------ Dataset ------

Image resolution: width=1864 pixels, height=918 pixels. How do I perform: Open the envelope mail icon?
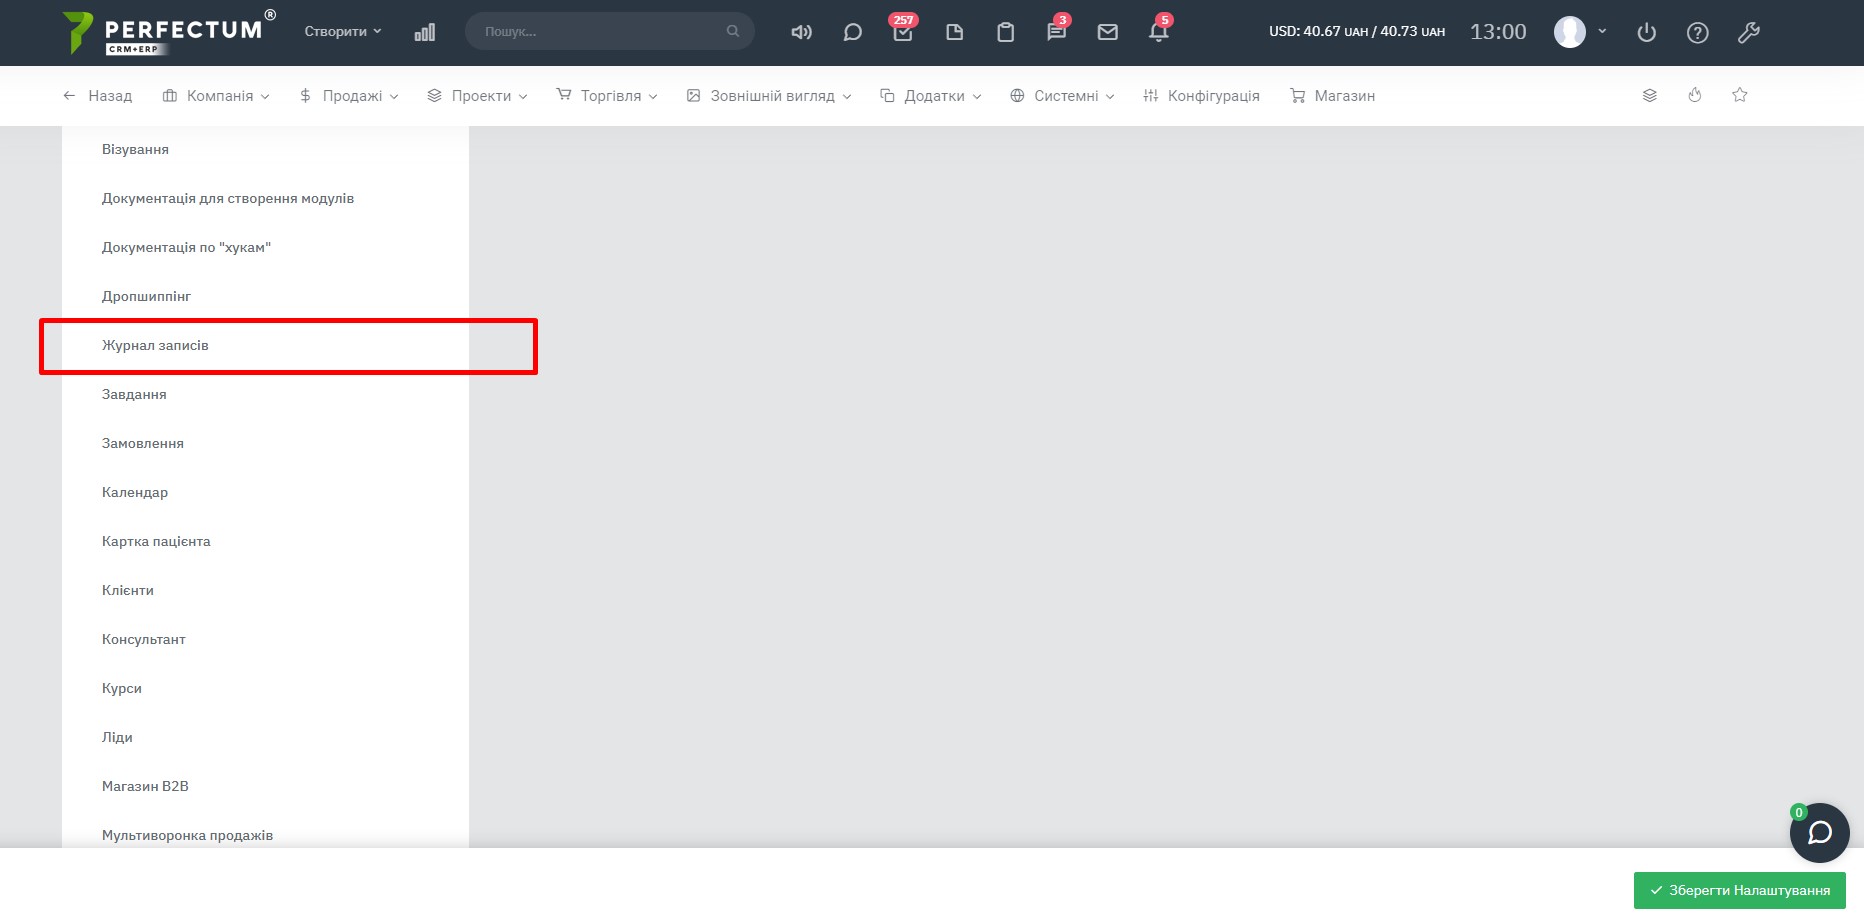pos(1107,32)
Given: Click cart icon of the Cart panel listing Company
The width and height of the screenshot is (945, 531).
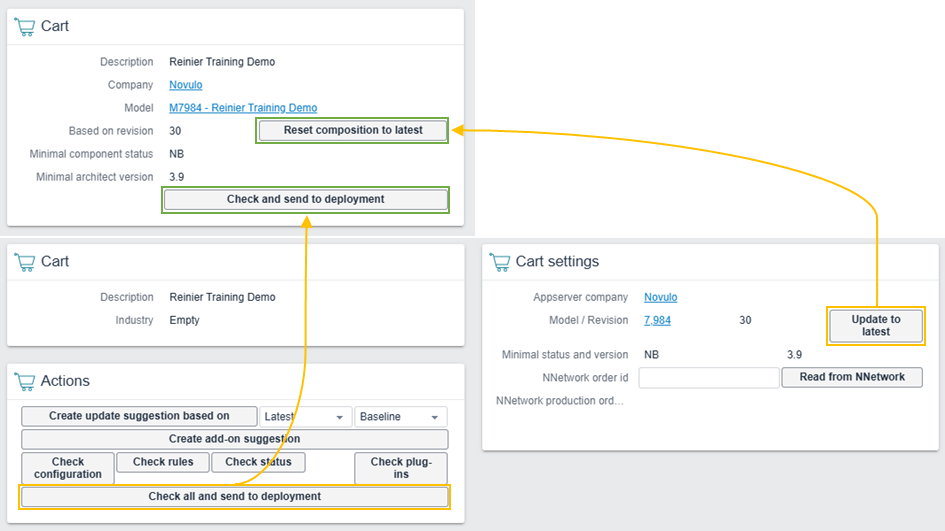Looking at the screenshot, I should point(25,27).
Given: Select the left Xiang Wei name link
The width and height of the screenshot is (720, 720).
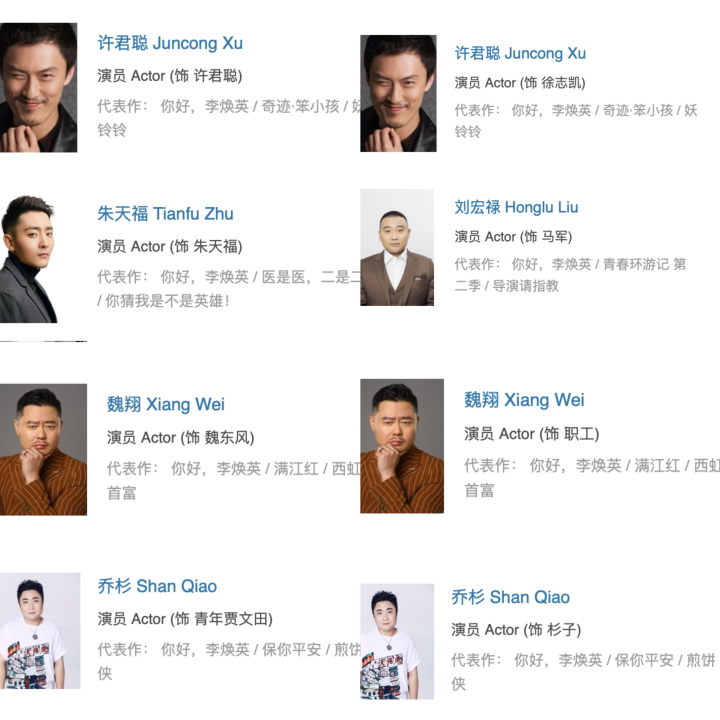Looking at the screenshot, I should pyautogui.click(x=166, y=405).
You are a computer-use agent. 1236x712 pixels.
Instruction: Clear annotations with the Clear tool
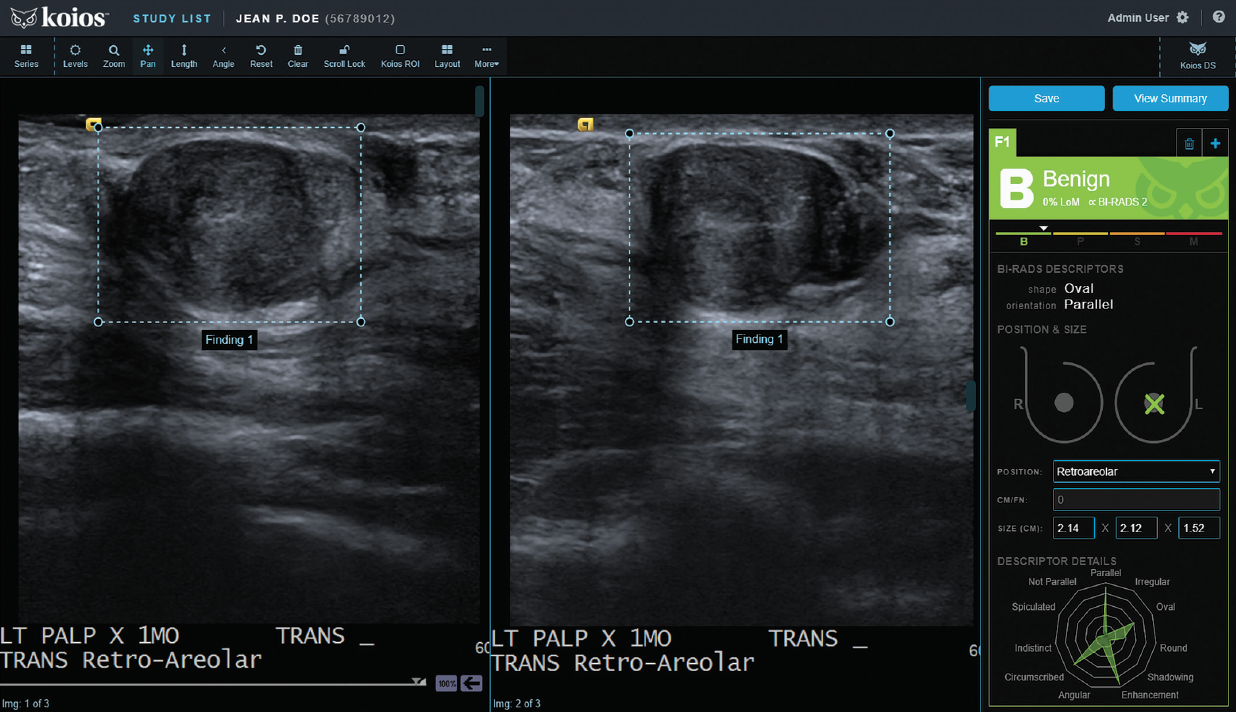pyautogui.click(x=298, y=55)
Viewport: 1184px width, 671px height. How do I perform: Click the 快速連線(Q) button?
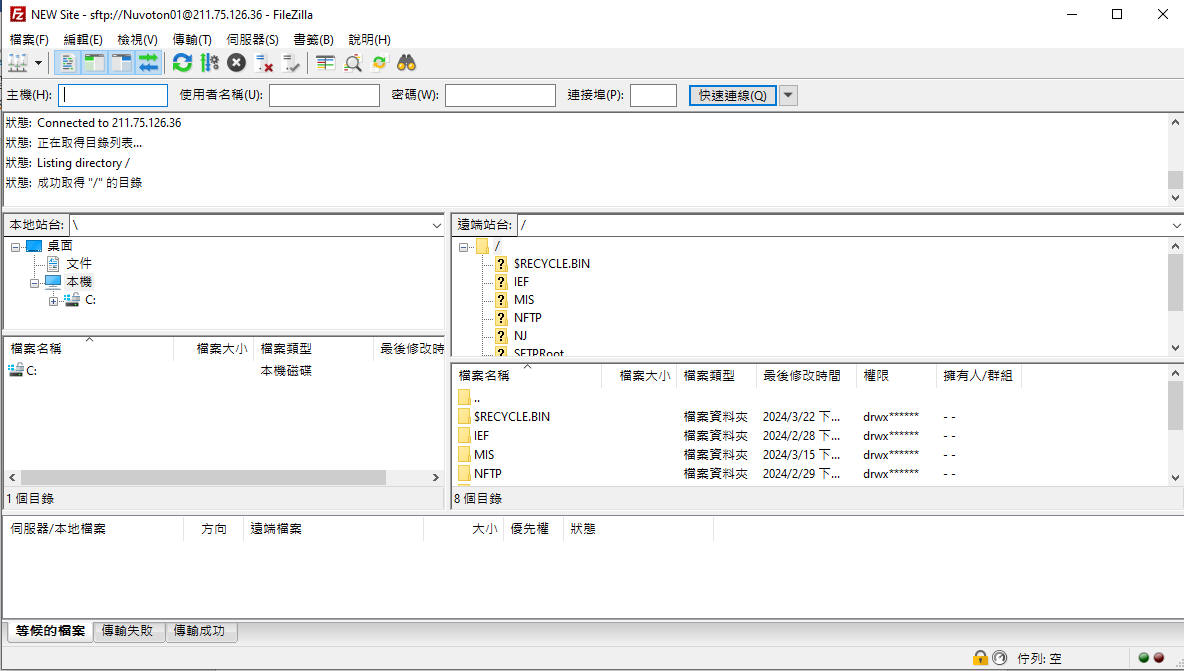(732, 95)
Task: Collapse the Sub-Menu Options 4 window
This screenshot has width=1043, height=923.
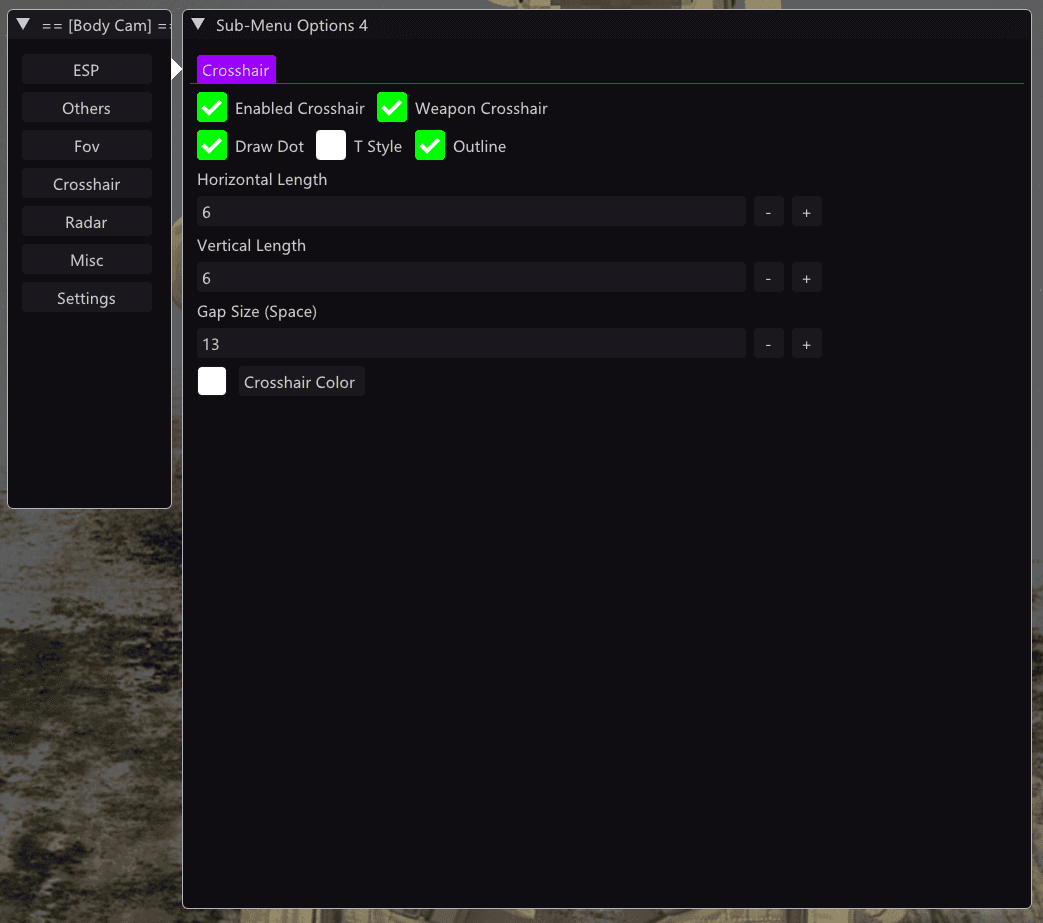Action: tap(198, 25)
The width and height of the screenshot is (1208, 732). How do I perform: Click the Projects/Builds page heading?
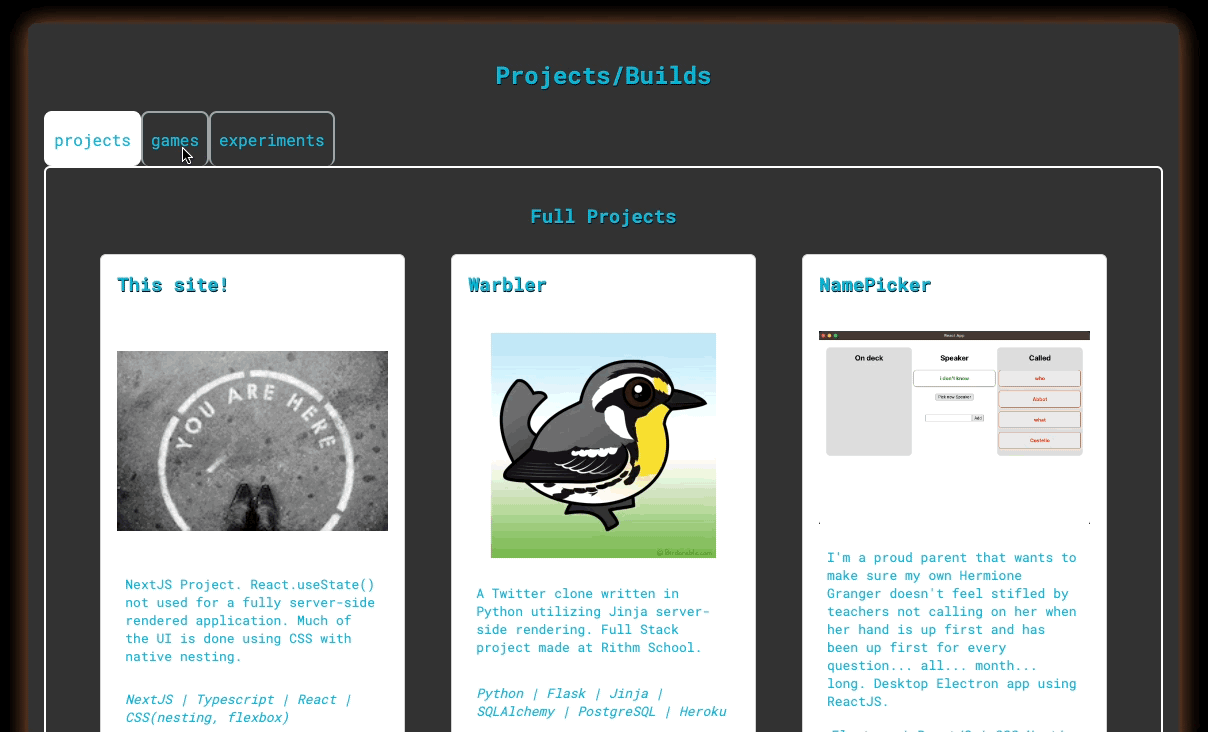tap(603, 75)
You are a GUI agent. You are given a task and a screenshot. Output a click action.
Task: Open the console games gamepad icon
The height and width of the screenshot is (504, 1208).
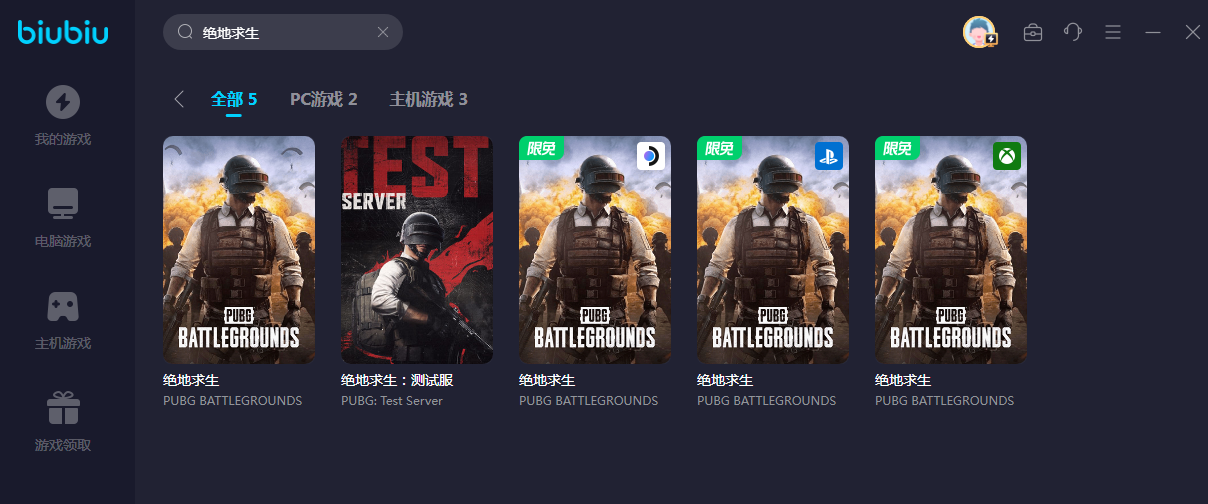click(x=63, y=306)
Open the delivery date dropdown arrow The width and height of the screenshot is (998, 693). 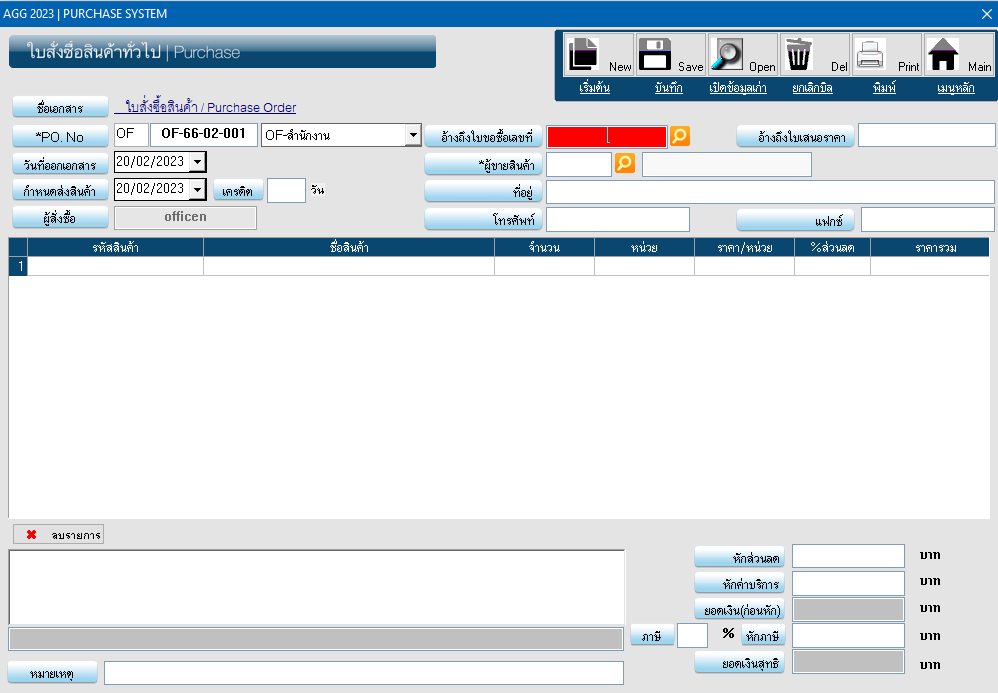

------

# Problem requirements
Gather each line in the data that holds the string "agent".

# Problem solution
You are a computer-use agent. 1236x712 pixels.
You are a GUI agent. You are given a task and a screenshot. Output a click action.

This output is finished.